What is the high-frequency trading? ›

High-frequency trading (HFT) is an automated trading platform that large investment banks, hedge funds, and institutional investors employ. It uses powerful computers to transact a large number of orders at extremely high speeds.

What is an example of high-frequency trading? ›

The common types of high-frequency trading include several types of market-making, event arbitrage, statistical arbitrage, and latency arbitrage. Most high-frequency trading strategies are not fraudulent, but instead exploit minute deviations from market equilibrium.

Can you make money with high-frequency trading? ›

High-frequency trading strategies

Although the strategy can be extremely risky, even a small difference in price can yield big profits. HFT algorithms can detect very small differences in prices faster than human observers and can ensure that their investors profit from the spread.

How successful is high-frequency trading? ›

A high-frequency trader will sometimes only profit a fraction of a cent, which is all they need to make gains throughout the day but also increases the chances of a significant loss.

Are high-frequency traders really market makers? ›

Abstract. The current academic literature on HFTs considers them as the present-day de facto market makers.

What is needed for high-frequency trading? ›

A very important aspect is the use of advanced algorithms and machine learning techniques to analyze market data. This includes techniques such as statistical arbitrage, market making, and news-based trading. These algorithms help HFT firms to quickly identify patterns in the market data and make trades accordingly.

What are the negative effects of high-frequency trading? ›

High-frequency trading offers significant benefits to online Forex brokers, including speed, liquidity provision, risk management, and data analysis. However, it also comes with disadvantages such as increased market volatility, concerns about market manipulation, high infrastructure costs, and regulatory scrutiny.

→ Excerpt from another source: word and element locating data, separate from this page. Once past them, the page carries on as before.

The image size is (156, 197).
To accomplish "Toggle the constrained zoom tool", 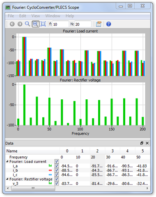I will click(36, 24).
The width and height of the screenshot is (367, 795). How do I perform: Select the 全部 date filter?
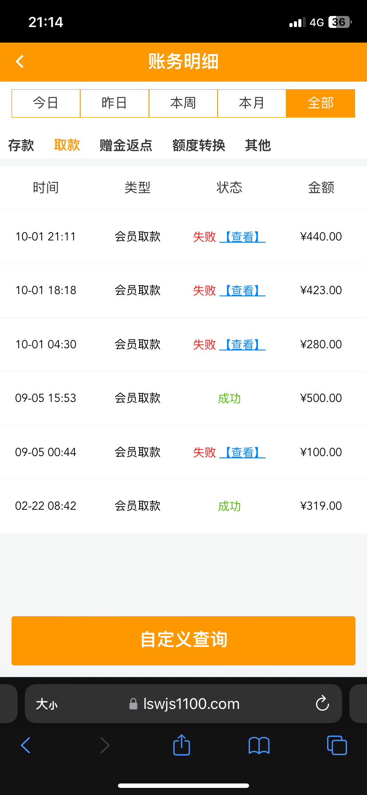pyautogui.click(x=320, y=103)
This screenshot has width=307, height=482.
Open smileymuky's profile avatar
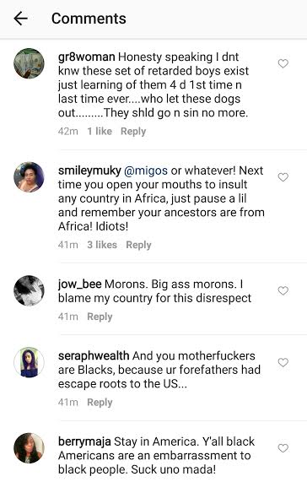tap(29, 176)
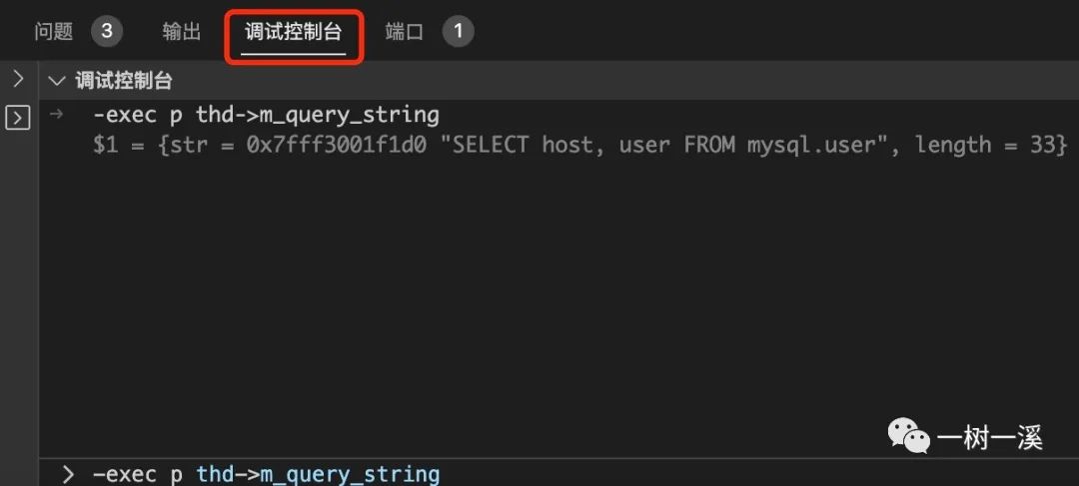Image resolution: width=1079 pixels, height=486 pixels.
Task: Click the prompt chevron beside the input line
Action: (x=68, y=474)
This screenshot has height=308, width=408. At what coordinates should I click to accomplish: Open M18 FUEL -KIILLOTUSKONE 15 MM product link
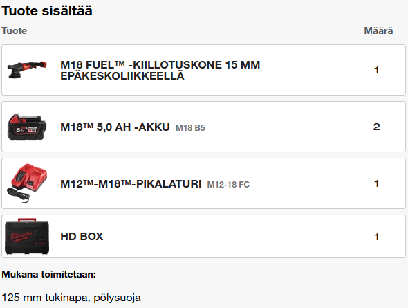[160, 70]
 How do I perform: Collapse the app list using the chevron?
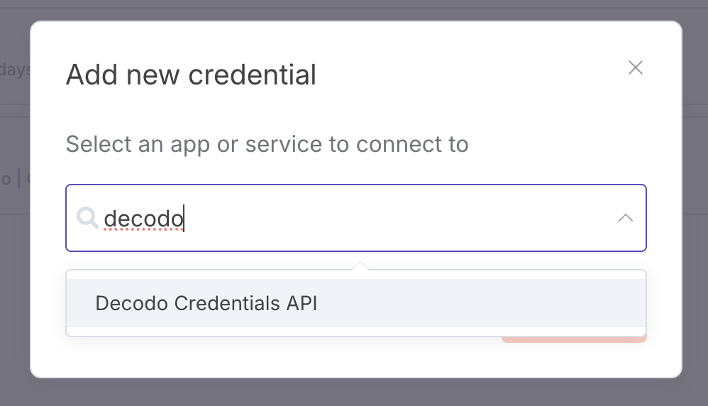coord(625,218)
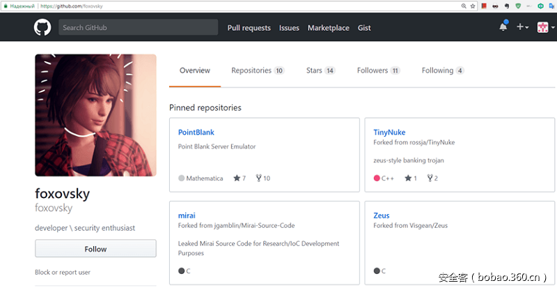Click the zoom magnifier icon in address bar
Image resolution: width=557 pixels, height=290 pixels.
464,6
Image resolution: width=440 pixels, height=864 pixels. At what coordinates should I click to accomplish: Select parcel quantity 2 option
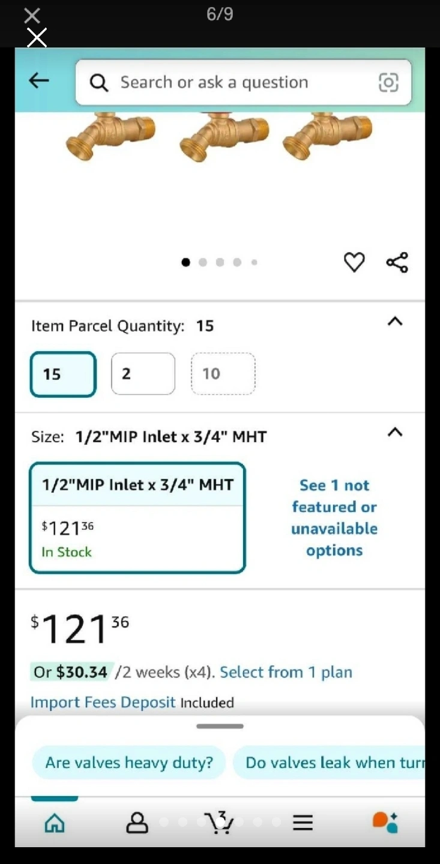(x=143, y=374)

What math is needed for high-frequency trading? ›

So the math that is useful to know is linear algebra, statistics, time series and optimisation (to some extent it's useful to be familiar with machine learning, which encompasses all of the above). Don't go into HFT thinking that you will primarily be doing advanced math.

How much does a High Frequency Trader earn in USA? ›

The average salary for High Frequency Trading is $1,34,946 per year in the United States.

What is the problem with HFT? ›

Algorithmic HFT is a notable contributor to exaggerated market volatility, which can stoke investor uncertainty in the near term and affect consumer confidence over the long term. As the markets move lower, more stop-losses are activated, and this negative feedback loop creates a downward spiral.

Why do high-frequency traders never lose money? ›

One strategy is to serve as a market maker, where the HFT firm provides liquidity on both the buy and sell sides. By purchasing at the bid price and selling at the ask price, high-frequency traders can make profits of a penny or less per share. This translates to big profits when multiplied over millions of shares.

Do high-frequency traders still exist? ›

Yes, high-frequency trading does occur in the cryptocurrency market. It works the same way that HFT does in other markets. Using algorithms, it analyzes crypto data and facilitates a large volume of trades at once within a short period of time—usually within seconds.

Is high-frequency trading a good career? ›

The firms have grown, and their reputations have grown with them. At the forefront of most of these representations is the pay which (unless this is your first time hearing about HFT) you'll know is very good.

What is the disadvantage of high-frequency trading? ›

High-frequency trading offers significant benefits to online Forex brokers, including speed, liquidity provision, risk management, and data analysis. However, it also comes with disadvantages such as increased market volatility, concerns about market manipulation, high infrastructure costs, and regulatory scrutiny.

Do brokers allow HFT trading? ›

Yes, high-frequency trading is legal. That being said, it's possible that high-frequency trading strategies will not be permitted by your broker. Price-driven strategies (such as scalping) or latency-driven arbitrage strategies are prohibited altogether by some brokers.